Titles like “Tiny Hands,” “Donnie, You Don’t Love Me Anymore,” and “Deplorable” are immediate and accurate indicators of the tone and direction of the album. If you think a chorus of “Tiny hands, puny heart,” might seem a little too pat on the page, wait until you get to the refrain: “Little Stephen will lead you into the darkness, oh yeah/Little Steven will drag us into the sea.” I wasn’t sure whether “Little Stephen” was Bannon or Miller, or whether Hawkins intended “you” to indicate Trump or the entire country. In the end, these questions are largely beside the point. They’re pulling all of us in the same direction, “into the darkness.”

“We need to recognize as a nation that this is not who we are, not what we were built on,” said Hawkins. “I realize there were a lot of disenfranchised folks out there, uneducated whites among them.

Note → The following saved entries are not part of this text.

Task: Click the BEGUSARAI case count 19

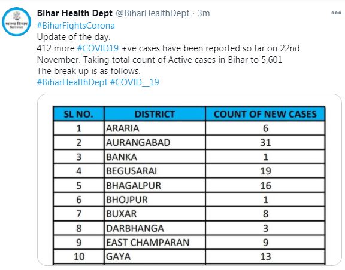Action: [x=265, y=171]
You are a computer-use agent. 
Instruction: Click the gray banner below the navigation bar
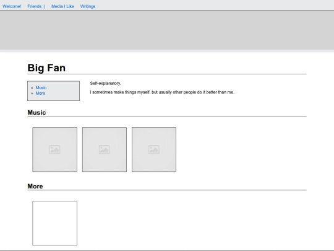click(167, 30)
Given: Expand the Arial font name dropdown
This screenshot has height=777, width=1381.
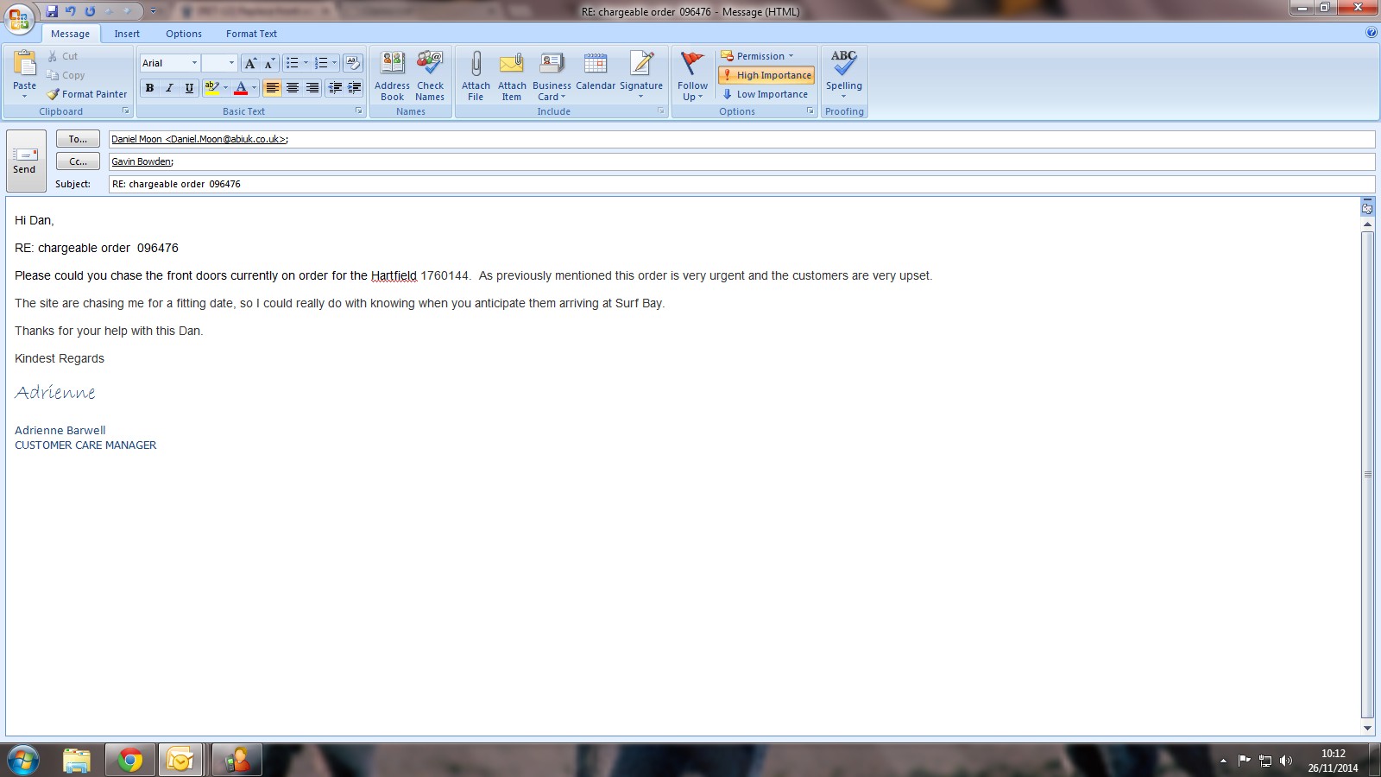Looking at the screenshot, I should click(194, 63).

Trump has brought out and emboldened the worst that we have to offer as a nation. Folks like Stephen Miller will lead us into the darkness. How does deporting folks who served in the military, paid taxes, raised families here, how does that make us great again?”

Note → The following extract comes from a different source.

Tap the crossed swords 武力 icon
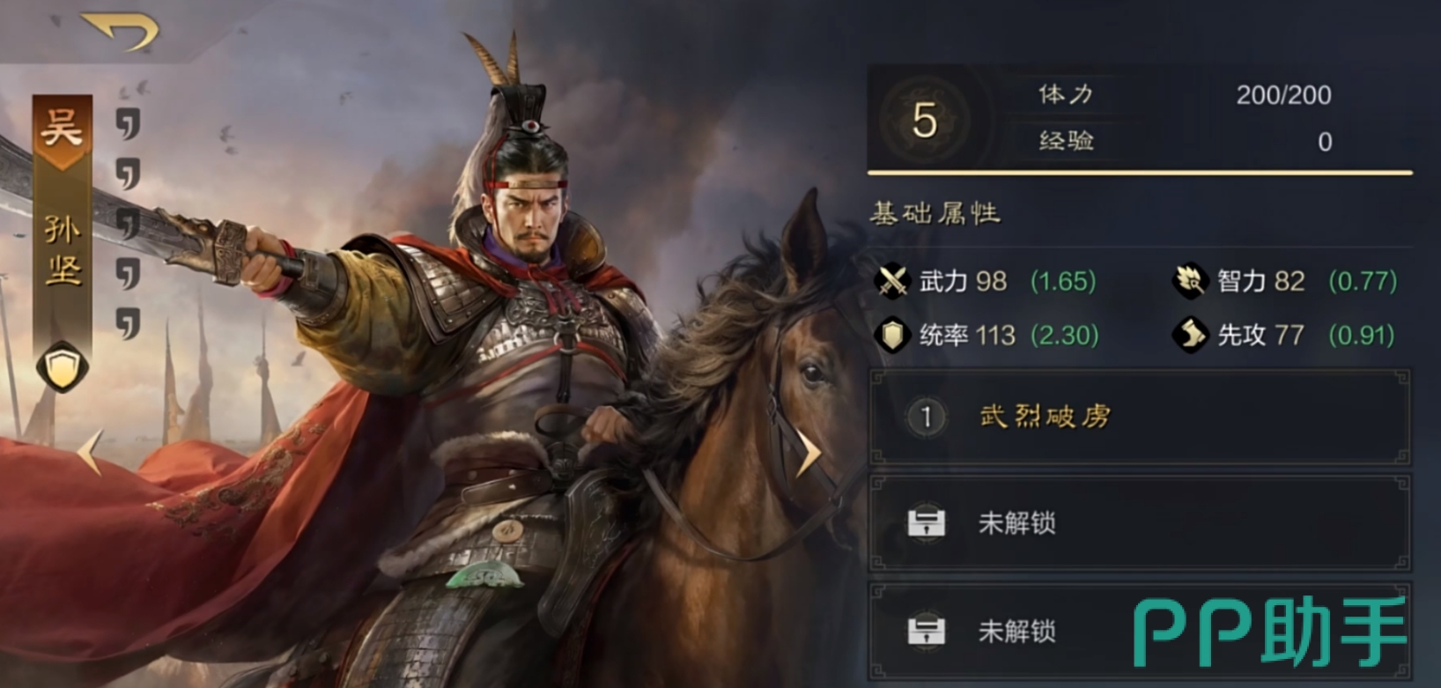The image size is (1441, 688). click(x=892, y=281)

The album’s central concept loosely follows the misfortunes of a trio of Trump supporters who live in rural Appalachia and find themselves in a love triangle. Betty, an unemployed single mom since 16, John Kenny, a southern rock/metalhead who sold his guns for guitars, and does not understand why people are so upset by the election, and Tommy, your basic white supremacist. All three are all addicted to opioids. Tommy ends up killing John over Betty.

Related Items

It is clear that Hawkins has empathy for these characters. They supported Trump for the reasons so many white, working class voters did: they “like his style and believe Hillary is a crook.” For Hawkins, these people are not “trailer park trash” or tired stereotypes. They are people he knows very well, relatives and neighbors, the people in line in front of you at Walmart.

“I’m struck by the support Trump has received from the people who truly need some of the most help, but won’t get it, particularly around healthcare, jobs, and the opioid crisis,” he says. “My first cousin died from an overdose. One of my best musician friends died from opioids. It hits close to home. I love the south, love Appalachia, love the people. I hate the stereotypes associated with it/them, but sometimes it’s of their own making.”

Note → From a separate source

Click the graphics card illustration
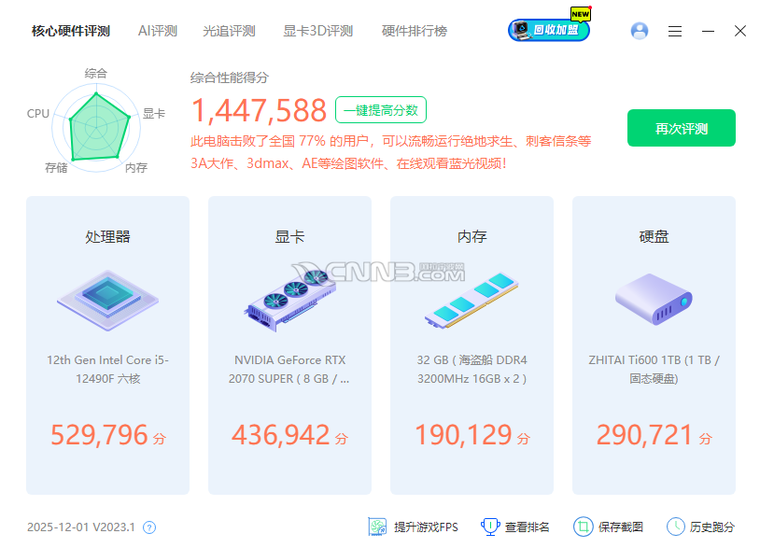This screenshot has height=548, width=760. [x=289, y=299]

While life in the age of Trump is obviously front and center as a theme, the album’s biggest strength is Hawkins’ uncanny ability to surf through a stunning variety of sounds and genres with equal aplomb, never faltering or losing his balance. Not one of the album’s twelve songs sounds like any other, and any fan of rock and roll music — especially indie rock or what some call “post punk” — will recognize traces of at least a dozen influences or more: Drive-By Truckers, Guided By Voices, the Archers of Loaf, Ryan Adams, the Wrens, and many others.

The album is a Whitman’s Sampler of post punk, power pop, grunge, Americana, classic rock, and yet co-producer and drummer, Jon Leeds, a longtime friend of Hawkins and another founding member of The Yancys, was able to work with Hawkins to weave all of this into a seamless whole. It wouldn’t seem that this mixture of styles should flow or cohere, but it does, and every song signifies. Such is Hawkins’ way with melody and ready-made hooks that if you play this record through about five times, you won’t know where to start humming when you’re in the shower or driving to work.

He developed all of these songs “as simple structures” on his acoustic guitar, and then went about recruiting a stable of old friends he has played and recorded with going all the way back to his days as a college student at Appalachian State University back in the early 1990s, when he played in a very popular local band named Sticky, along with Leeds, the late Dave Alston, and fellow guitarist and songwriter, Chip Taylor. Leeds both produced and played drums on “The End,” and Taylor contributed a backing vocal on “Brown Shirt.” Hawkins’ wife, Jill, contributed vocals to “Silver Ships,” the elegiac closer that brings the proceedings to a satisfying conclusion.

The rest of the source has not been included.